**ABOUT THIS TASK:**
Every line of the data, first to last, must be written out unchanged.

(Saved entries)
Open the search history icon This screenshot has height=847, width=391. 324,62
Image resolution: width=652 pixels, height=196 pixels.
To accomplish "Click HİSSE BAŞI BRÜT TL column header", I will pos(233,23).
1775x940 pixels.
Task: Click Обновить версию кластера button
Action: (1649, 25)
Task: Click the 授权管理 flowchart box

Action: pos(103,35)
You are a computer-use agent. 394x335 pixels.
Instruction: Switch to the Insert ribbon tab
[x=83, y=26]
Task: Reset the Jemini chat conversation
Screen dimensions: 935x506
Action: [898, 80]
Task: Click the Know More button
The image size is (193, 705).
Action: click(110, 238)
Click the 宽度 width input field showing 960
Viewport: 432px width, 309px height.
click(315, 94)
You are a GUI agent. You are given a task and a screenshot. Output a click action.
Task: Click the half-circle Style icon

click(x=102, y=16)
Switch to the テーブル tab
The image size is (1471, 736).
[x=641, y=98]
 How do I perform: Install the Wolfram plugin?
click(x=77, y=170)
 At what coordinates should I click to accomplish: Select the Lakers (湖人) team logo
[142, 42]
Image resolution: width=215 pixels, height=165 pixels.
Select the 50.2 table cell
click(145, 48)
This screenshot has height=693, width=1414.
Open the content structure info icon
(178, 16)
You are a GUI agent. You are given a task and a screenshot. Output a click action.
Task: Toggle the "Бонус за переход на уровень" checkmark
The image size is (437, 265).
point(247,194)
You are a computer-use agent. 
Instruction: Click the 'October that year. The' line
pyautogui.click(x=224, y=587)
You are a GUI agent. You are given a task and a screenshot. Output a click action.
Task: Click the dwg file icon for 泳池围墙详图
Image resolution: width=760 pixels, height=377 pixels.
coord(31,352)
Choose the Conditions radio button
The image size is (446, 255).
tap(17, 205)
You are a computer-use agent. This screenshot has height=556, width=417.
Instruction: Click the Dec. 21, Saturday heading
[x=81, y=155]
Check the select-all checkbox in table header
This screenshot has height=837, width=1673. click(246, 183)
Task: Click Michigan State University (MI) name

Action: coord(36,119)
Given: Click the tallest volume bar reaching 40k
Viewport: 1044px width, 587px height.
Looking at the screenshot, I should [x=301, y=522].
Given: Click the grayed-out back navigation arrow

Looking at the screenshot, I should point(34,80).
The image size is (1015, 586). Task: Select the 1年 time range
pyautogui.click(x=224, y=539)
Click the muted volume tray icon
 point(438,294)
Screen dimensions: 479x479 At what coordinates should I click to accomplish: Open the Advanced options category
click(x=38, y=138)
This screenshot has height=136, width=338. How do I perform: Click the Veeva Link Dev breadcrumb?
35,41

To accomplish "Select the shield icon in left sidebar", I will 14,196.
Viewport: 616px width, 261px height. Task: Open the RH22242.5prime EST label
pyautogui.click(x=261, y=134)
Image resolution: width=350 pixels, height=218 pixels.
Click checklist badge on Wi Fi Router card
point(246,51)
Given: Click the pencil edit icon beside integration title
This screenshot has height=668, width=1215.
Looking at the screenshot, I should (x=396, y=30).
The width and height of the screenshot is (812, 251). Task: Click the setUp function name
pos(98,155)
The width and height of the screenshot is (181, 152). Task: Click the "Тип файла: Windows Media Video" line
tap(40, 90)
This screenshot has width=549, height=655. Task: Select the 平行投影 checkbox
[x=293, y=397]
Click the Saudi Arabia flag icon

**RESPONSE FOR THIS EXERCISE:**
Open the search history icon This screenshot has height=847, width=391. 324,62
Image resolution: width=652 pixels, height=196 pixels.
To accomplish "Click HİSSE BAŞI BRÜT TL column header", I will pos(233,23).
1775x940 pixels.
Task: Click Обновить версию кластера button
Action: (1649, 25)
Task: Click the 授权管理 flowchart box

Action: pos(103,35)
You are a computer-use agent. 394x335 pixels.
Instruction: Switch to the Insert ribbon tab
[x=83, y=26]
Task: Reset the Jemini chat conversation
Screen dimensions: 935x506
Action: [898, 80]
Task: Click the Know More button
The image size is (193, 705).
Action: click(110, 238)
Click the 宽度 width input field showing 960
Viewport: 432px width, 309px height.
click(315, 94)
You are a GUI agent. You are given a task and a screenshot. Output a click action.
Task: Click the half-circle Style icon

click(x=102, y=16)
Switch to the テーブル tab
The image size is (1471, 736).
[x=641, y=98]
 How do I perform: Install the Wolfram plugin?
click(x=77, y=170)
 At what coordinates should I click to accomplish: Select the Lakers (湖人) team logo
[142, 42]
Image resolution: width=215 pixels, height=165 pixels.
Select the 50.2 table cell
click(145, 48)
This screenshot has height=693, width=1414.
Open the content structure info icon
(178, 16)
You are a GUI agent. You are given a task and a screenshot. Output a click action.
Task: Toggle the "Бонус за переход на уровень" checkmark
The image size is (437, 265).
point(247,194)
You are a computer-use agent. 
Instruction: Click the 'October that year. The' line
pyautogui.click(x=224, y=587)
You are a GUI agent. You are given a task and a screenshot. Output a click action.
Task: Click the dwg file icon for 泳池围墙详图
Image resolution: width=760 pixels, height=377 pixels.
coord(31,352)
Choose the Conditions radio button
The image size is (446, 255).
tap(17, 205)
You are a computer-use agent. This screenshot has height=556, width=417.
Instruction: Click the Dec. 21, Saturday heading
[x=81, y=155]
Check the select-all checkbox in table header
This screenshot has height=837, width=1673. click(246, 183)
Task: Click Michigan State University (MI) name

Action: coord(36,119)
Given: Click the tallest volume bar reaching 40k
Viewport: 1044px width, 587px height.
Looking at the screenshot, I should [x=301, y=522].
Given: Click the grayed-out back navigation arrow

Looking at the screenshot, I should point(34,80).
The image size is (1015, 586). Task: Select the 1年 time range
pyautogui.click(x=224, y=539)
Click the muted volume tray icon
 point(438,294)
Screen dimensions: 479x479 At what coordinates should I click to accomplish: Open the Advanced options category
click(x=38, y=138)
This screenshot has height=136, width=338. How do I perform: Click the Veeva Link Dev breadcrumb?
35,41

To accomplish "Select the shield icon in left sidebar", I will 14,196.
Viewport: 616px width, 261px height. Task: Open the RH22242.5prime EST label
pyautogui.click(x=261, y=134)
Image resolution: width=350 pixels, height=218 pixels.
Click checklist badge on Wi Fi Router card
point(246,51)
Given: Click the pencil edit icon beside integration title
This screenshot has height=668, width=1215.
Looking at the screenshot, I should (x=396, y=30).
The width and height of the screenshot is (812, 251). Task: Click the setUp function name
pos(98,155)
The width and height of the screenshot is (181, 152). Task: Click the "Тип файла: Windows Media Video" line
tap(40, 90)
This screenshot has width=549, height=655. Task: Select the 平行投影 checkbox
[x=293, y=397]
Click the Saudi Arabia flag icon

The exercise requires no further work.